Bermula dari Sunda/Galuh
Mengacu pada manuskrip Bujangga Manik, batas wilayah kekuasaan Sunda/Galuh di sebelah timur adalah Sungai Cipamali (sekarang Kali Pemali/Kali Brebes) yang berada di Kabupaten Brebes, Jawa Tengah. Jika di tarik lurus ke selatan, wilayah Sunda/Galuh mencakup Kabupaten Cilacap dan Kabupaten Banyumas hari ini.
Berdasarkan gambaran tersebut, wilayah Pesisir Pangandaran bisa dipastikan berada di dalam teritori Kerajaan Sunda/Galuh. Hal ini diperkuat fakta bahwa warga Pesisir Pangandaran mewarisi kebudayaan Sunda, termasuk bahasanya.
Temuan sejumlah artefak bercorak Hindu-Budha di wilayah Kabupaten Pangandaran, termasuk Situs Batu Kalde, menunjukan bahwa pada masa lampau, wilayah ini tidak bebas dari hierarkis kekuasaan. Namun begitu, belum ditemukan sumber primer yang menerangkan bagaimana persisnya hubungan kekuasaan yang berlaku di wilayah ini.
Selama berabad-abad lamanya, Pesisir Pangandaran tetap menjadi bagian dari kerjaan Sunda/Galuh. Kondisi ini bertahan hingga Kesultanan Sumedang sebagai pewaris terakhir Kerajaan Sunda/Galuh menyerahkan kekuasaanya kepada Kesultanan Mataram. Hal ini menandai berakhirnya kekuasaan Sunda/Galuh di Tanah Sunda.

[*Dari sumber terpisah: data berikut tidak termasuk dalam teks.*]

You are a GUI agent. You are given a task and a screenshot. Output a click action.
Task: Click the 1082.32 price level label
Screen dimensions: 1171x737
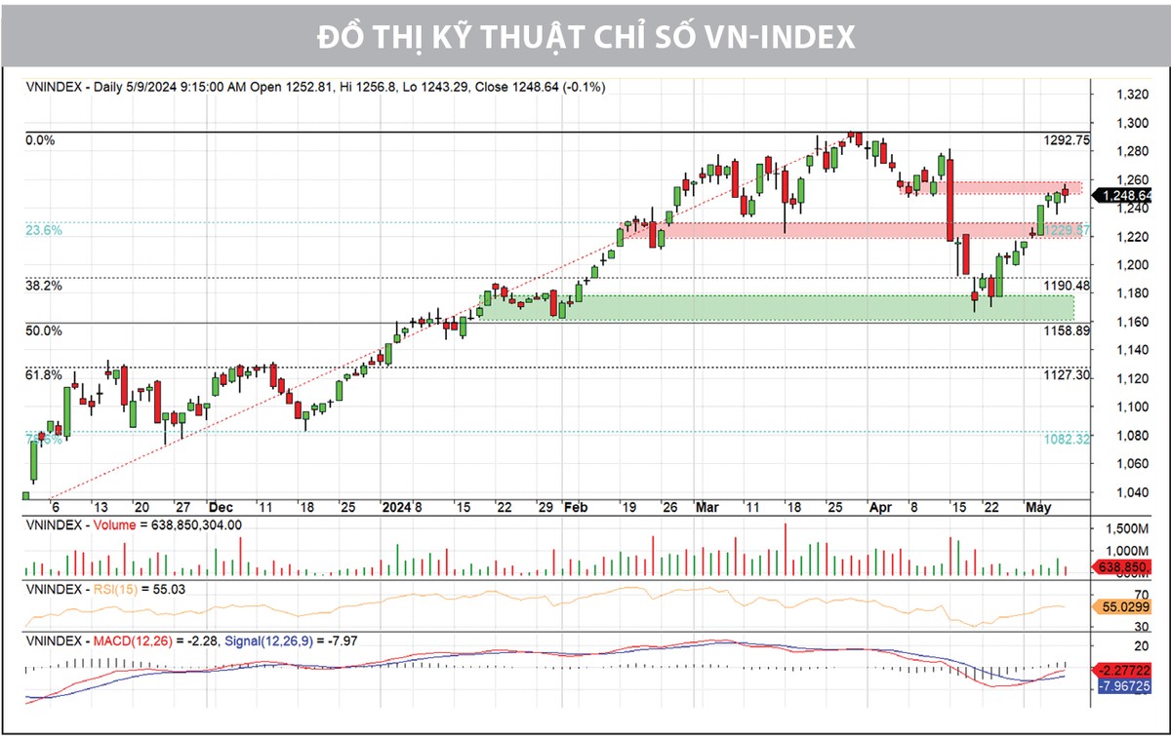1066,440
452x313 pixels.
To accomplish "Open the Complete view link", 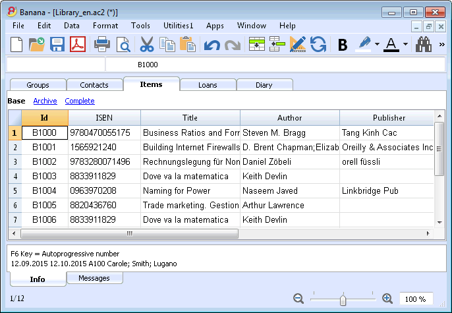I will pos(80,101).
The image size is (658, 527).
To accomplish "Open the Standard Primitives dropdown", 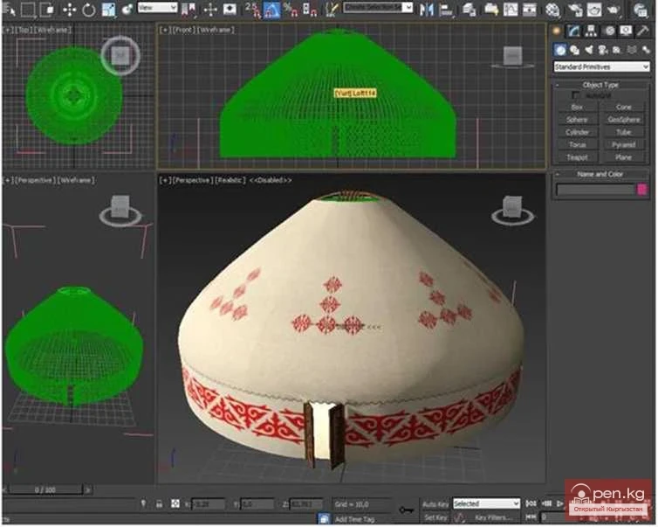I will click(x=601, y=66).
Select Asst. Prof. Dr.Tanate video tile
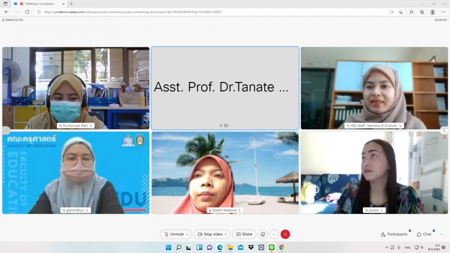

Pangandaran dalam Catatan Bujangga Manik
Catatan Perjalanan Bujangga Manik sementara ini merupakan literatur tertua yang memiliki asosiasi dengan Pangandaran secara kewilayahan. Beberapa nama tempat yang disebutkan Bujangga Manik dalam naskah, berkesesuaian dengan nama-nama tempat di kawasan Kabupaten Pangandaran hari ini.
Dalam naskah yang diduga peneliti berasal dari akhir abad ke-15 atau awal abad ke-16 tersebut, Bujangga Manik, seorang resi Hindu dari Kerajaan Sunda, dikisahkan dalam perjalanannya melintasi Sungai Cikutrapi(ng)gan (Ciputrapinggan) lalu mengunjungi tempat bernama Pana(n)jung (Pananjung).
Sacu(n)duk aing ka Bakur/ka muhara Cita(n)duyan/ku ngaing geus kaleu(m)pangan/datang aing ka Cimedang/meu(n)tas di Cikutrapi(ng)gan/cu(n)duk aing ka Pana(n)jung/ka gedeng Nusa/ Wuluhen/meu(n)tas aing di Ciwulan/banyating di Ciloh-Alit/na muhara Pasuketan/ta(ng)geran na Hujung Pusus.
Di pesisir selatan Tanah Sunda ini, sejumlah sejarawan menduga Bujangga Manik mendatangi tempat peribadatan Hindu, yang kini dikenal sebagai situs Batu Kalde. Saat ini, Situs Batu Kalde masuk dalam kawasan Taman Wisata Alam Pananjung di Desa Pangandaran, Kecamatan Pangandaran.
Pada naskah ini, Bujangga Manik sama sekali tidak menyebut lokasi bernama Pangandaran. Penulis menduga, pada kurun waktu naskah ini dibuat (abad ke-15/abad ke-16), Pangandaran sebagai nama wilayah belum dikenal.
Pangandaran dalam Peta Belanda
Pada salah satu peta buatan VOC dari abad ke-17, tergambar kawasan Pesisir Pangandaran. Dalam peta koleksi lembaga Nationaal Archief Belanda tersebut, wilayah perairan teluk yang mengapit hutan Pananjung ditandai sebagai Mauritius Bay (timur) dan Dirk de Vriesen Bay (barat).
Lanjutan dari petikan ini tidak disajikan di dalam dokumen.